▶ [Required work] Only some lines are wanted: please transcribe exactly those from the one containing "Task: Toggle the device toolbar icon" through the end of the data, pictures excluded.

▶ [Given information]
--- START ---

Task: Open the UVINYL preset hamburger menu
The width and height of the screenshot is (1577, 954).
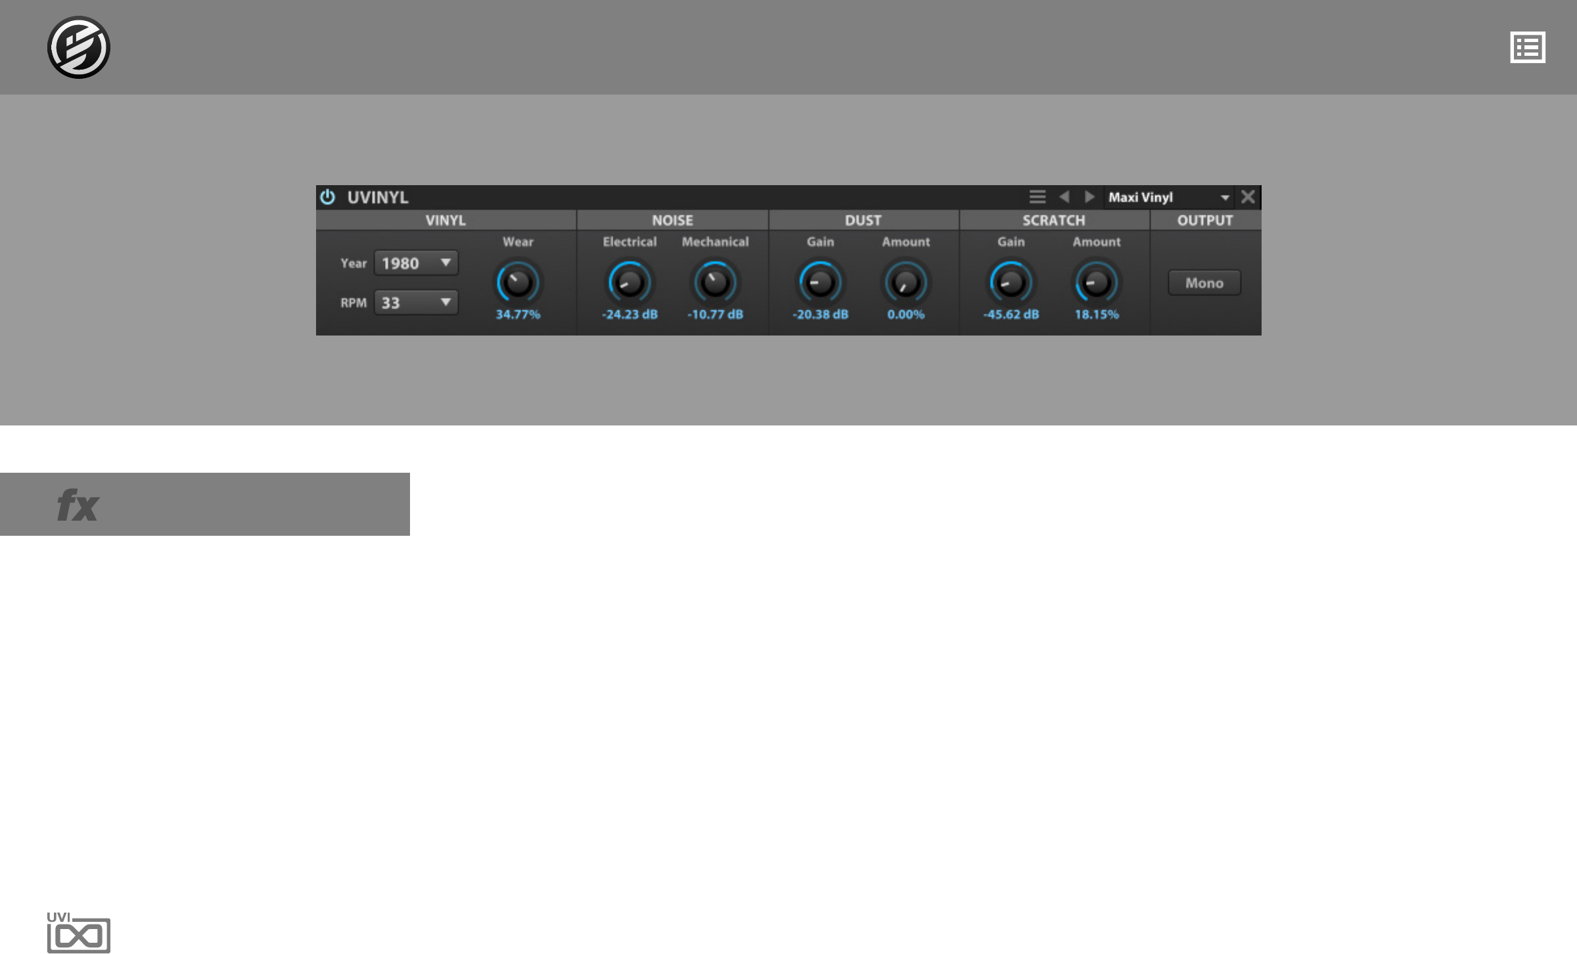Action: coord(1037,197)
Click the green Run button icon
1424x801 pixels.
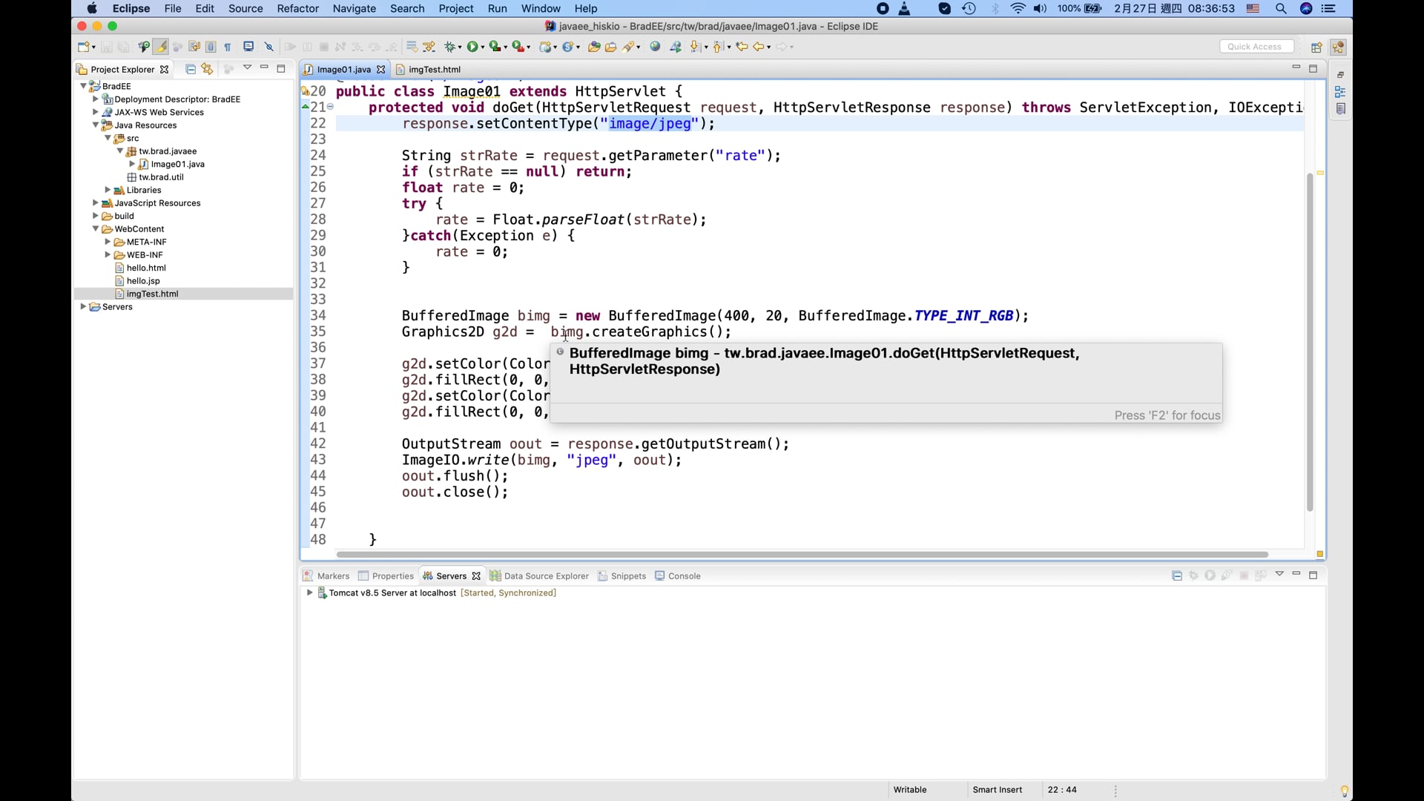472,47
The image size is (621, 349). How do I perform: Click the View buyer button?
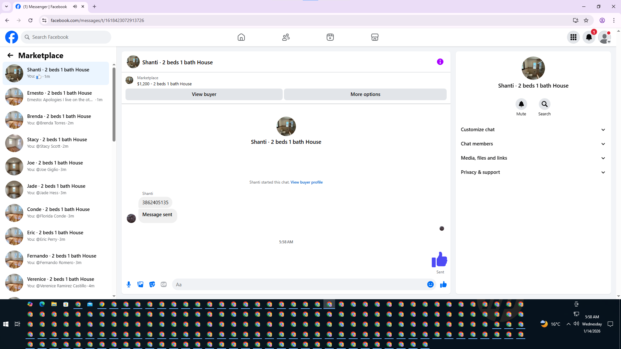(204, 94)
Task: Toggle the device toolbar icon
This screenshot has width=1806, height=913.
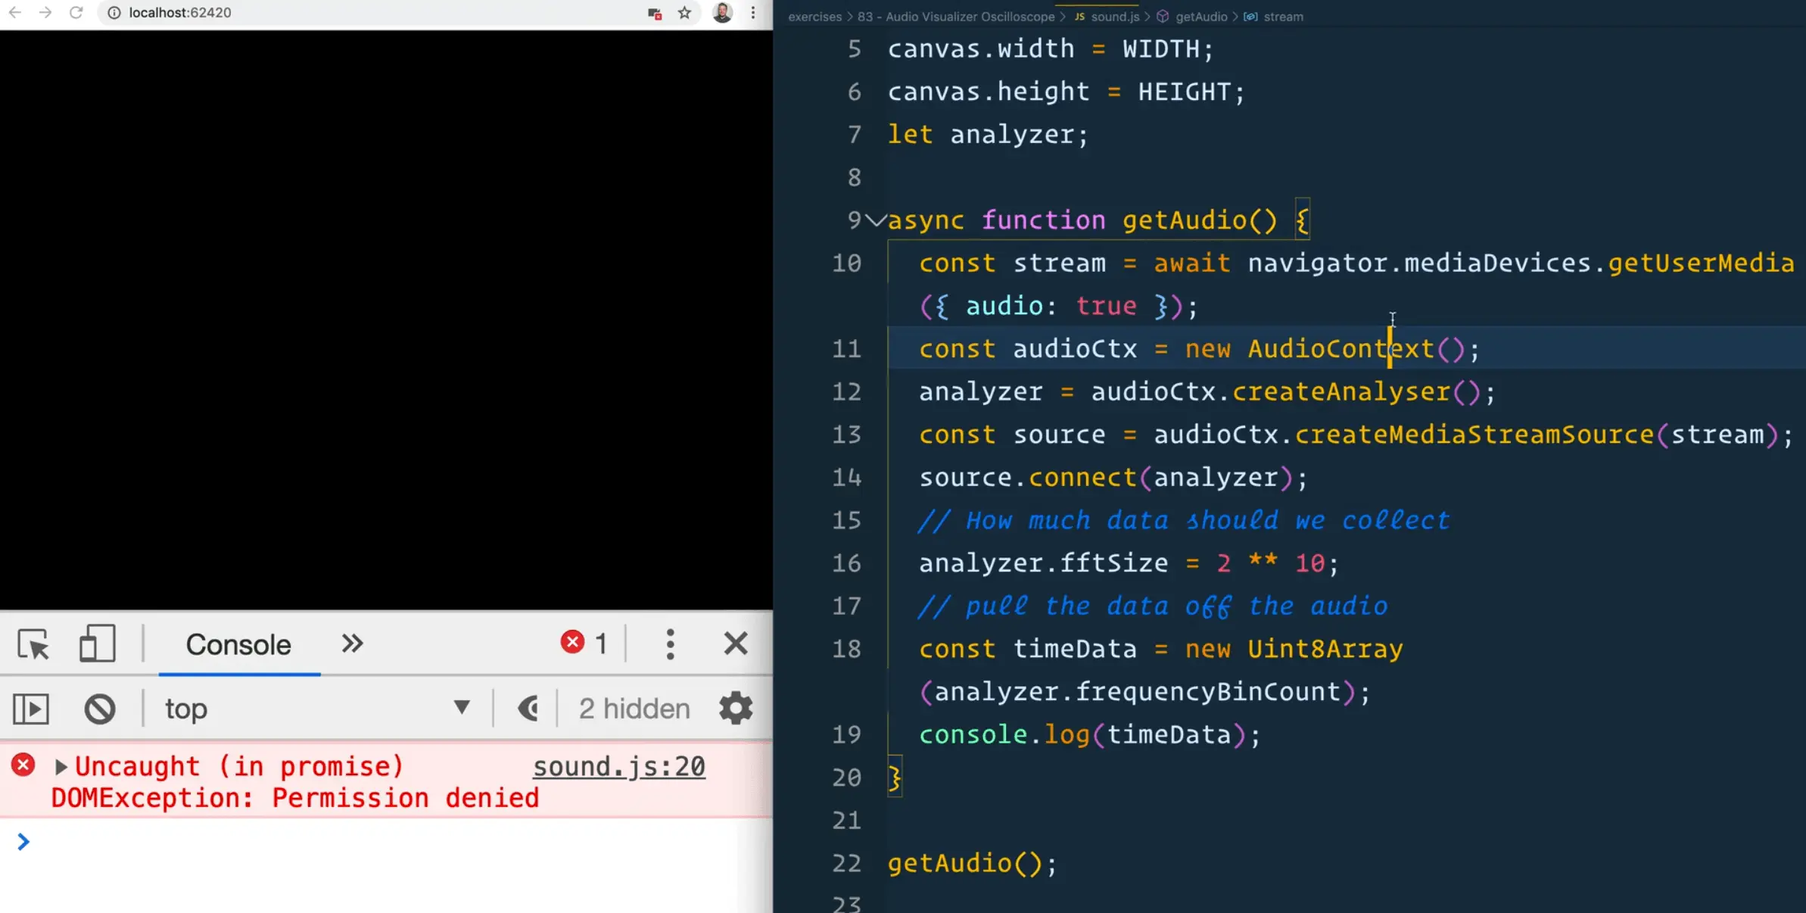Action: 97,644
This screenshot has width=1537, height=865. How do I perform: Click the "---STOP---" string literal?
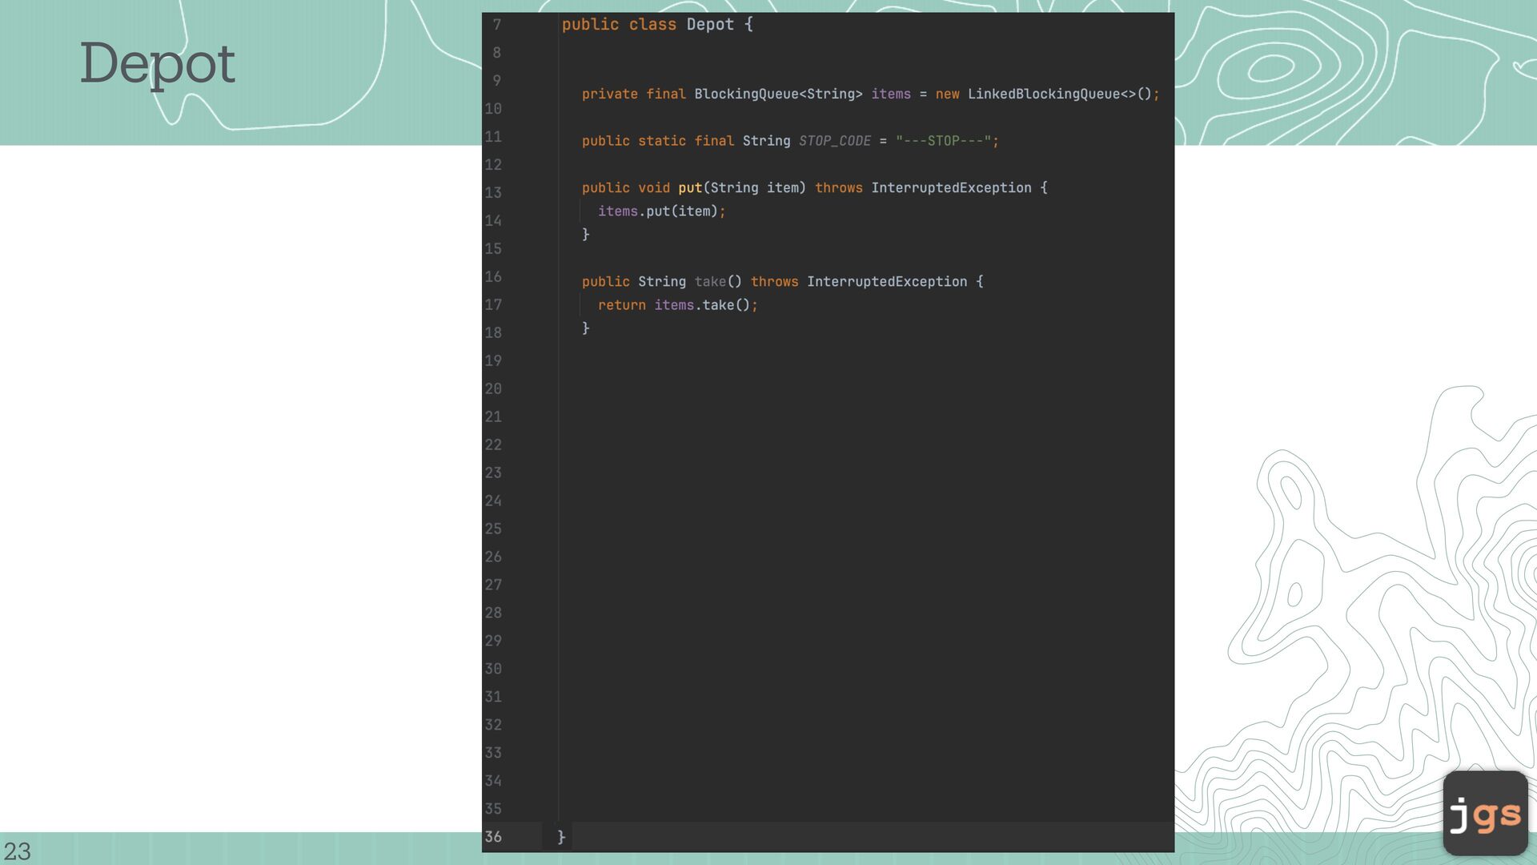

--- END ---

▶ [Task solution]
Task: Toggle the device toolbar icon
This screenshot has width=1806, height=913.
Action: 97,644
This screenshot has width=1537, height=865. How do I perform: Click the "---STOP---" string literal?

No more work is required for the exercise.